In 2012, 14.5% women from Bahawalpur, Pakistan were diagnosed with GDM. Of these, 22.58% were obese as opposed to 6.45% non-obese women.13 Table-1
shows the comparison of disease rates within South Asia region.10,13-17 Rates for Bhutan could not be found. Also, rates varied according to the guidelines used to define GDM. Rates calculated using WHO guidelines are tabulated for better comparison.
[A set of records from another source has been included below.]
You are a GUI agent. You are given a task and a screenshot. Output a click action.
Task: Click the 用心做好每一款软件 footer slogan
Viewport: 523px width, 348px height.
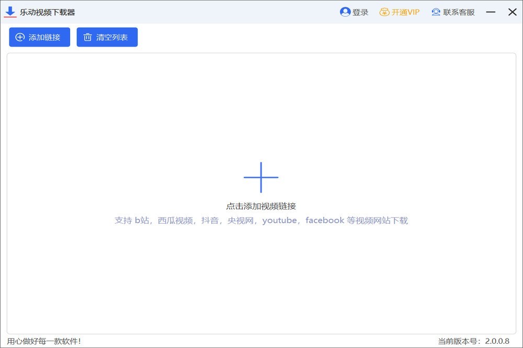click(x=44, y=341)
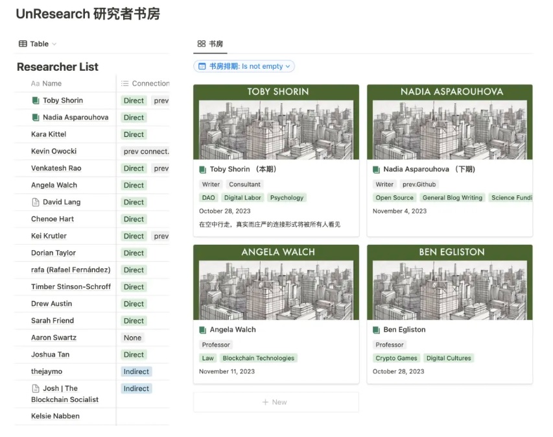This screenshot has width=553, height=437.
Task: Click page icon next to Josh | The Blockchain Socialist
Action: 36,388
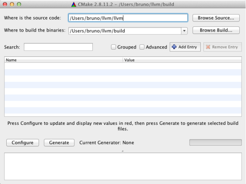Grab the splitter handle above output log
This screenshot has width=246, height=184.
coord(123,151)
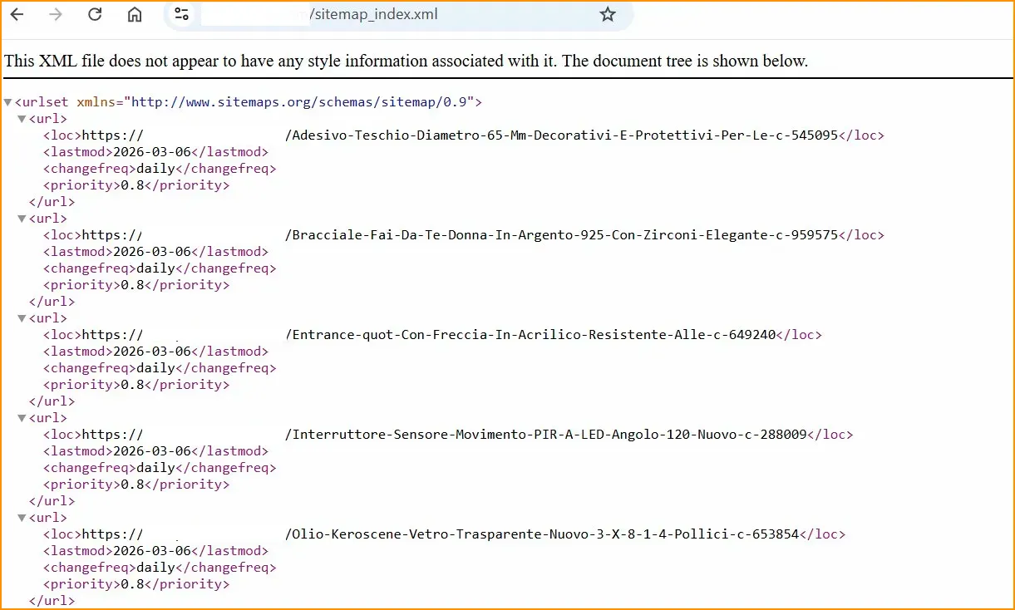This screenshot has height=610, width=1015.
Task: Collapse the Bracciale url entry
Action: click(x=22, y=218)

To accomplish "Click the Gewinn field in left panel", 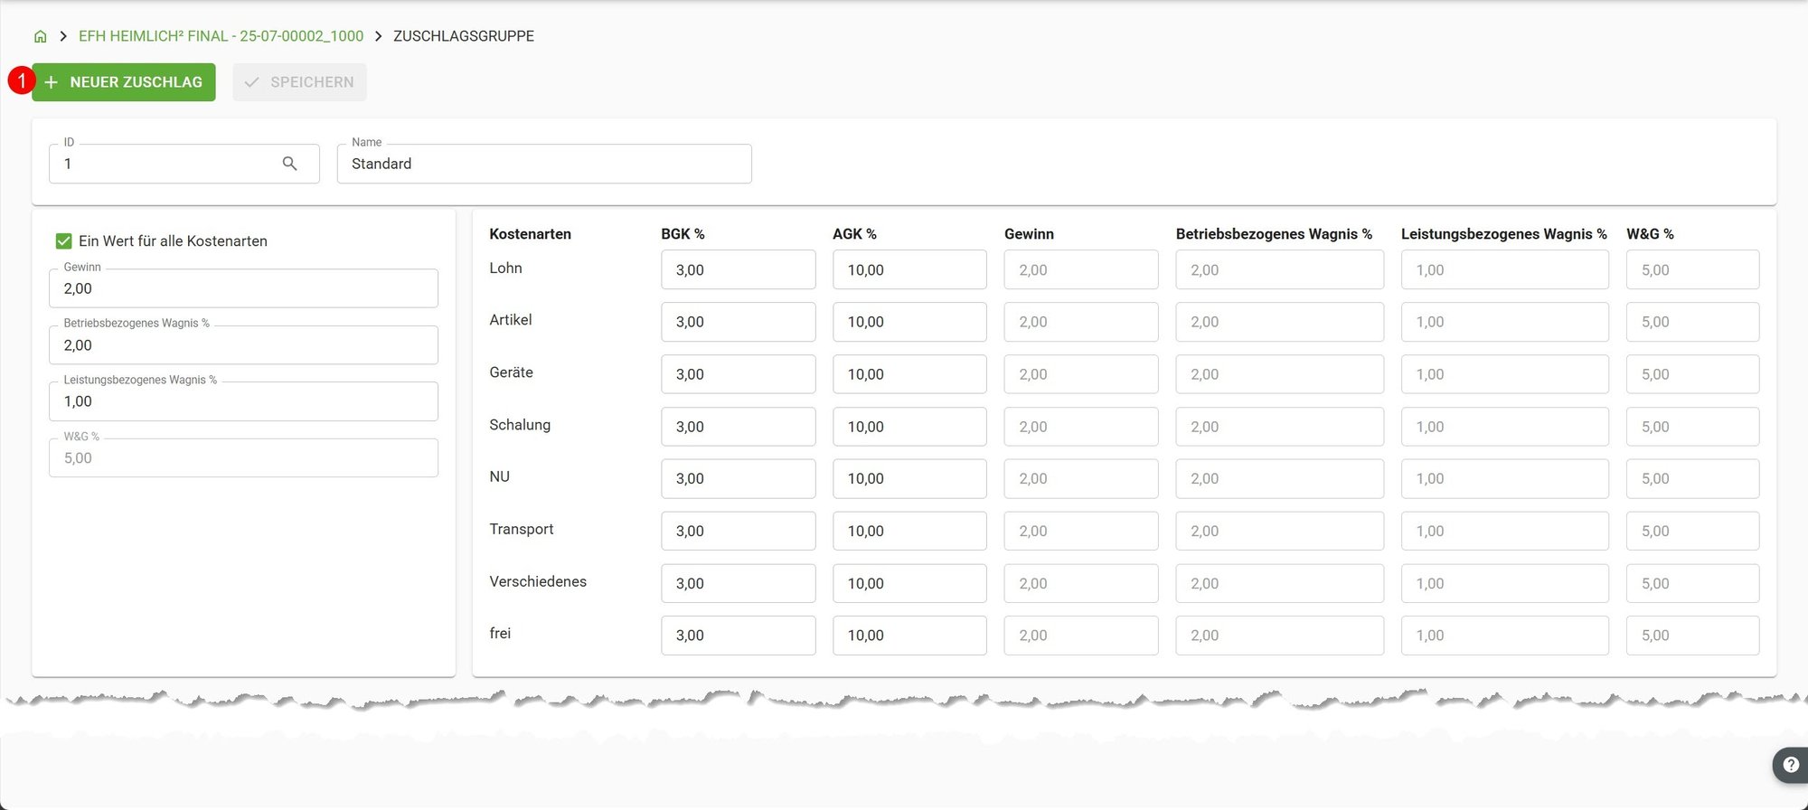I will pyautogui.click(x=243, y=288).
No country wide surveys for acquiring the prevalence of GDM have been conducted in the South Asian region. The data available from some of the South Asian countries are alarming.6
The figures of the female population in 1000s between 20 to 49 years, cases with HIP in 1000s and the crude prevalence of Bangladesh, India and Sri Lanka are shown in Table-2
In the absences of actual figures of GDM in South Asian countries, extrapolated incidence rates have been calculated.18 Although they have limited relevance to actual rates they provide an overview (Table-3)
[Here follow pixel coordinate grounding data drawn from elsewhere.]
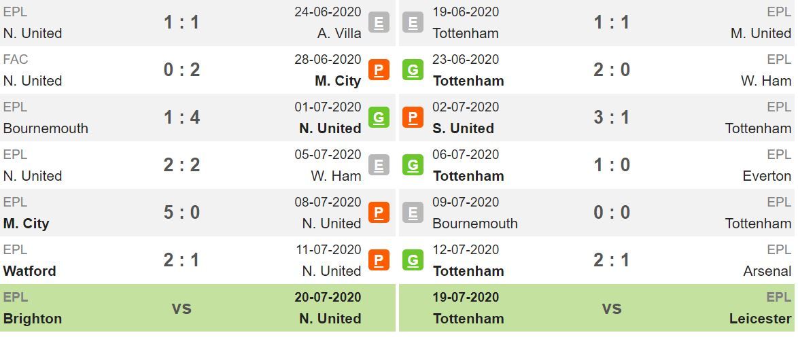This screenshot has height=337, width=798.
Task: Click the bold Watford team name
Action: [29, 271]
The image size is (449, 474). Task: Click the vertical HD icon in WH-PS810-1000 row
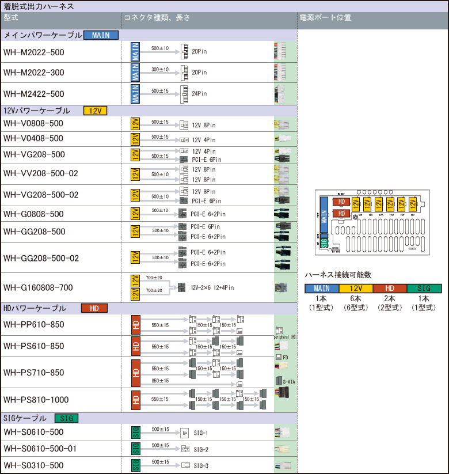point(136,399)
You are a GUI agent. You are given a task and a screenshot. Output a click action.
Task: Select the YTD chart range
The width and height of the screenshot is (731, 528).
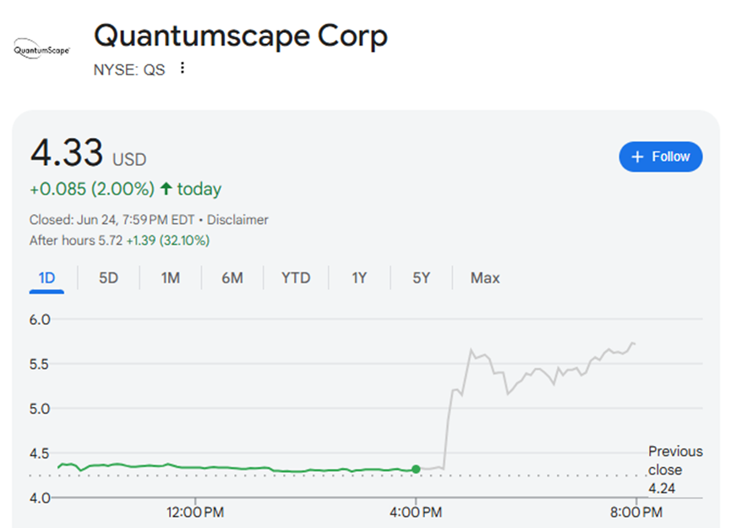(296, 278)
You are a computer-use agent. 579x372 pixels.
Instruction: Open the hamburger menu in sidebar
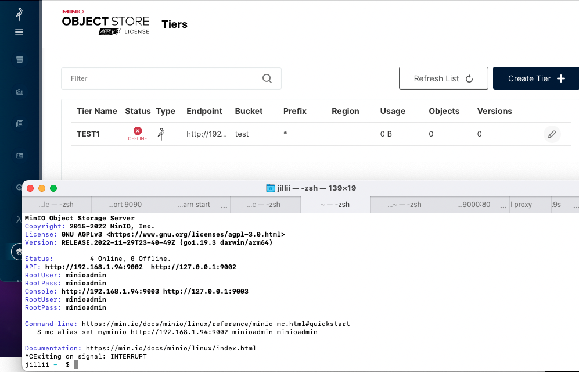pos(19,32)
Risk Factors for GDM-Cause for rise of HIP in Pregnancy in South Asia
These can be assumptions as no country wide survey has been conducted in the region. There is a high prevalence of DM with a lower age at diagnosis. Consanguineous marriages are a common practice, which doubles the risk of inheriting the disorder due to a family history of diabetes and multigravidity are frequently encountered. Lifestyle has changed over the years leading to an increase in the incidence of obesity. The tendency in the women of this region is to have more visceral or central fat, which is a known risk factor for insulin resistance and cardiovascular disease.19 The education level is low which leads to lack of health awareness and adoption of an unhealthy lifestyle, eventually causing an increase in the incidence of obesity. The other well-documented risk factors for GDM include advanced maternal age, family history of diabetes, previous GDM, having a macrosomic baby, non-Caucasian race/ethnicity, being overweight or obese and cigarette smoking, which are all prevalent in the regio .20,21 Disease rates of GDM is a reflection of impaired glucose tolerance in young fertile female age group from a given population.22 These factors together contribute to the rising incidence of Type 2 Diabetes in South Asia and further to acquiring GDM by the females.
Prevention of GDM and HIP
Awareness has to be created among women of the reproductive age, on acquiring a healthy life style and preventing obesity, more so central obesity. Lifestyle intervention thus is the foremost tool to first prevent and later if required to treat GDM. This has to be implemented preferably before pregnancy or in early pregnancy to avoid complications. Large observational studies have given promising results when the intervention was introduced early in both cohorts. It is also well established that insulin resistance is present in obese subjects and weight reduction improves insulin sensitivity.23-25 For early diagnosis of GDM or HIP and its management, universal screening should be implemented in early pregnancy in all women.
South Asian women have a higher risk of developing GDM. With regards to GDM epidemiology there should be one uniform guideline which should be drafted and adopted by all countries. Regions with no authentic studies should consider starting with prevalence studies if not cohort studies for incidence rates. Universal screening of pregnant women and implementing necessary intervention will provide good outcomes and protect maternal health.